Technopolis showed a strong presence at the #REvaluation21 Conference on Anticipation, Transformation, and Resilience by the Austrian fteval platform, proving that we’re right at home in the co-creation of new approaches searched for in STI policy evaluation. Our contributions as presenters, panellists, moderators and discussants covered freedom of research in the context of political crisis, health issues, conceptual models to capture the transition to third generation in the governance of RTI funding, structural funding evaluation, as well as new approaches in data analysis and presentation. Altogether 9 Technopolitans from 3 offices (AT, NL, UK) attended this event on site.

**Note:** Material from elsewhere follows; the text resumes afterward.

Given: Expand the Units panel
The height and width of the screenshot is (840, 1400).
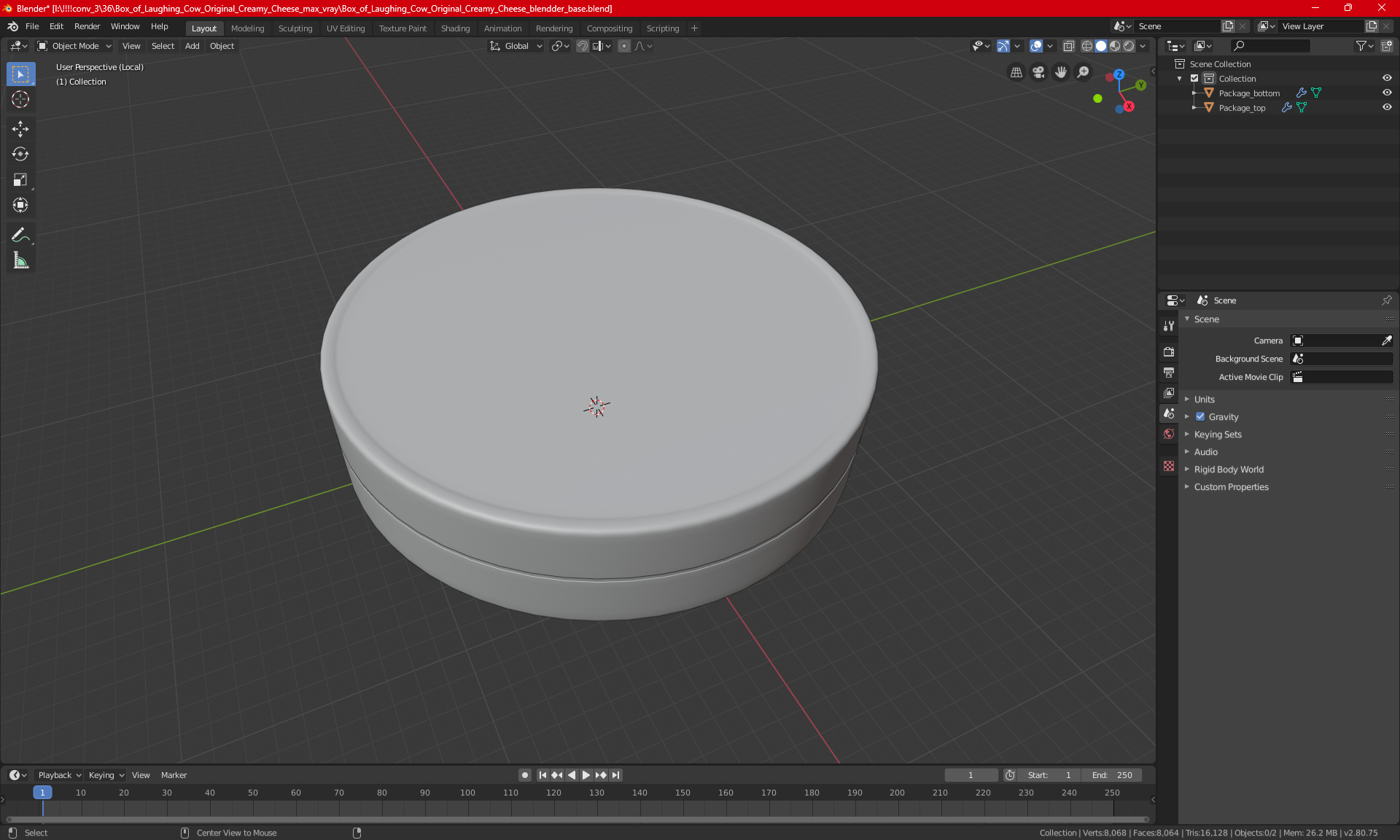Looking at the screenshot, I should point(1205,400).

The REvaluation21 conference took place in Vienna on 4th-5th May 2022 and was organized by the Austrian platform for research and technology evaluation fteval in cooperation with ISFRI and Fraunhofer ISI. fteval is a unique organization located in Vienna that hosts national and international discussions on the major issues and trends in STI policy and evaluation and offers a platform for the community to engage in discussion about the pressing issues in our field. The conference themes covered the trend towards the increasing demand for research activities to be mission-oriented and to facilitate large-scale societal transformation processes and the COVID-19 pandemic, which has illustrated the need for resilience in science and innovation systems. Postponed from its initial date in November 2021, the conference finally took place in May 2022, for the sixth time uniting the international community in policy evaluation, academia, policy making and R&D funding agencies. Overall, the conference offered more than 60 contributions in 20 different sessions.

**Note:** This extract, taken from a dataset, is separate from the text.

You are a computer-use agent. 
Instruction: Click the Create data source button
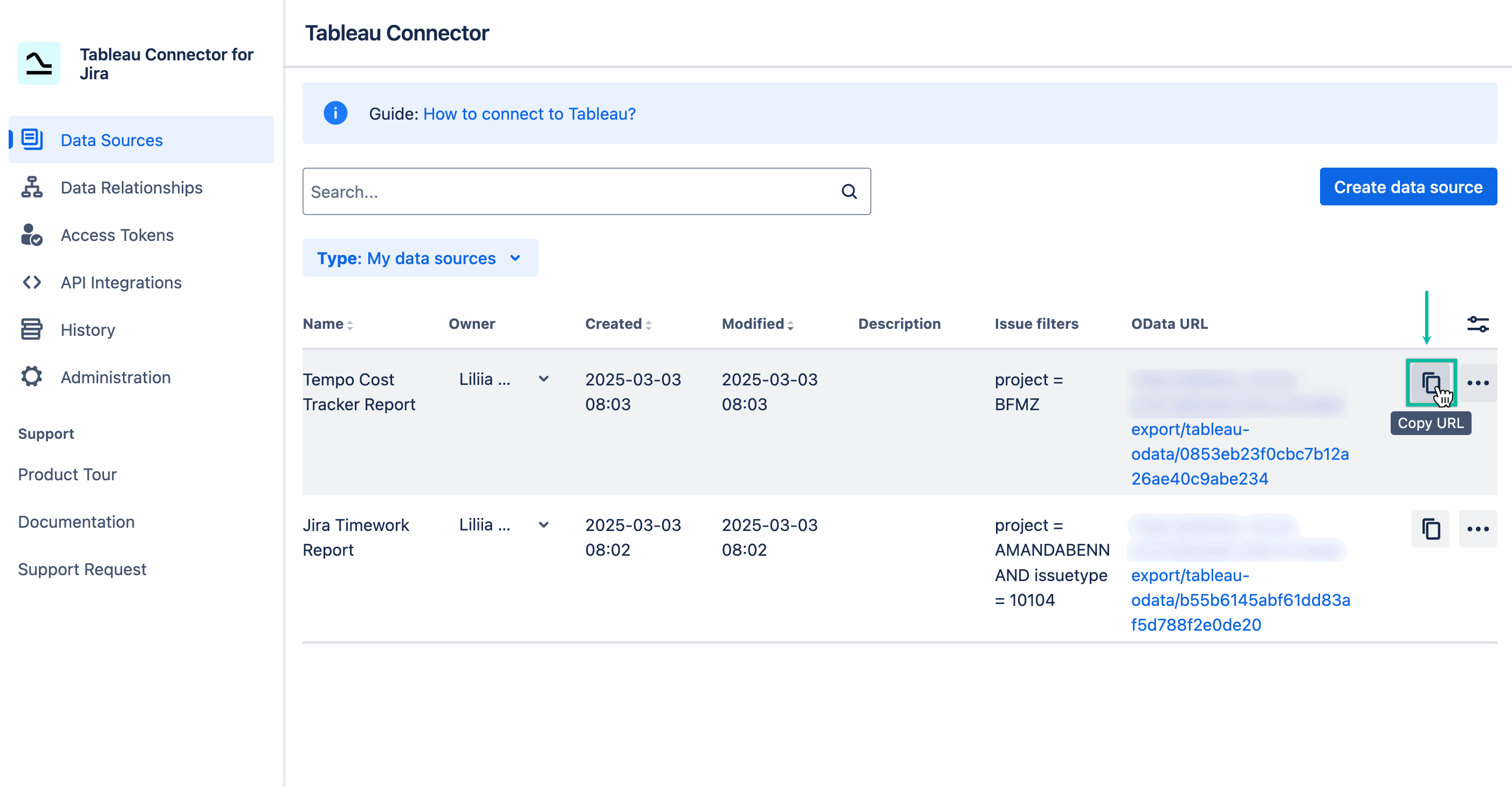click(1407, 186)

Our contributions amounted to the following:
- Erik pointed to the dramatic increase in the amount of transitions research discussed at the conference, and underlined the importance of connecting it to governance and policy implementation. Addressing the societal challenges involve much more than research and innovation. They are urgent, so we cannot afford to wait to find perfect solutions but must start to implement change even while we do more research.
- Katharina initiated a discursive presentation of the evaluation of the Austrian competence centres programme COMET, with the client (BMK) and implementing agency (FFG). Together, they showed how an evaluation can radically focus on systemic impact, notably by using smart visualisations, thorough data analysis and contextual understanding.

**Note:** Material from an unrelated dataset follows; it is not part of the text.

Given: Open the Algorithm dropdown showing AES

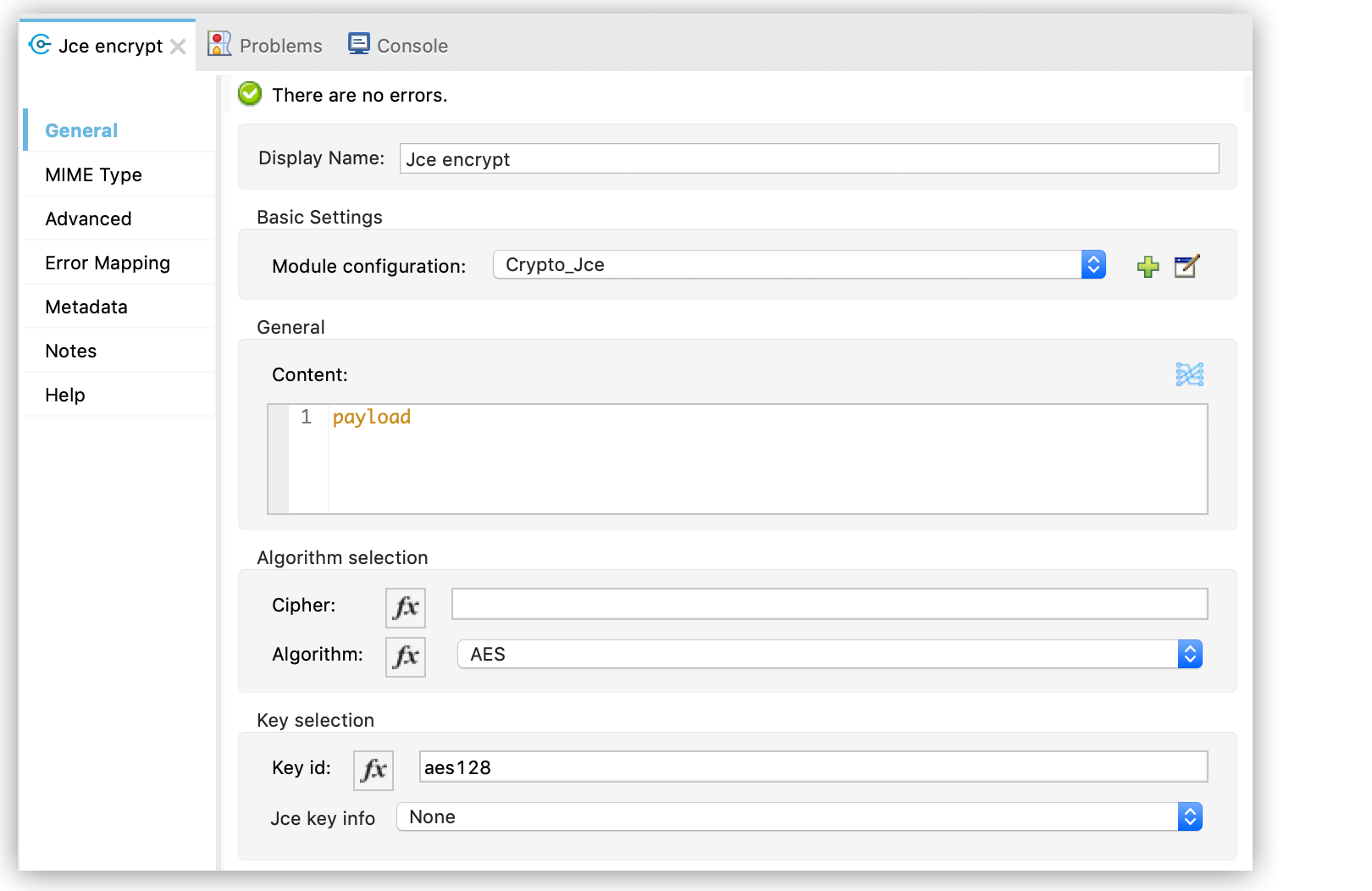Looking at the screenshot, I should (1189, 654).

- Tobias presented lessons learned when evaluating the Alexander von Humboldt’s Philipp Schwartz Initiative and the challenges encountered by evaluators, programme owners, hosts, and the researchers under threat on their journey to restart their careers. While some challenges can only be acknowledged, many were overcome by cooperation amongst organisations and engagement of individuals.
- Anete, Peter and Billy presented a paper about international rapid responses to funding COVID-19 research. It covered seven international research funders and highlighted different funding process modifications that funders used to substantially speed up their application and assessment processes. Their paper extracted some recommendations for what a generic ‘societal emergency’ funding toolkit might include to optimally manage these tensions in case national research funders are called upon again to respond to future crises − to the positive appraisal of science funders present!
Furthermore, Technopolitans left their mark throughout the event, being involved also in the scientific and organizing committees (Katharina, Thyra, Tobias), as session chairs and discussants (Katharina, Thyra, Tobias) and members of the panel (Erik, Katharina)! Not to forget the visibility and manifold contacts of our staff throughout the conference. Perhaps our biggest showing was achieved when Mamen was awarded the Young Evaluator’s Award on the final day of the conference − CONGRATULATIONS!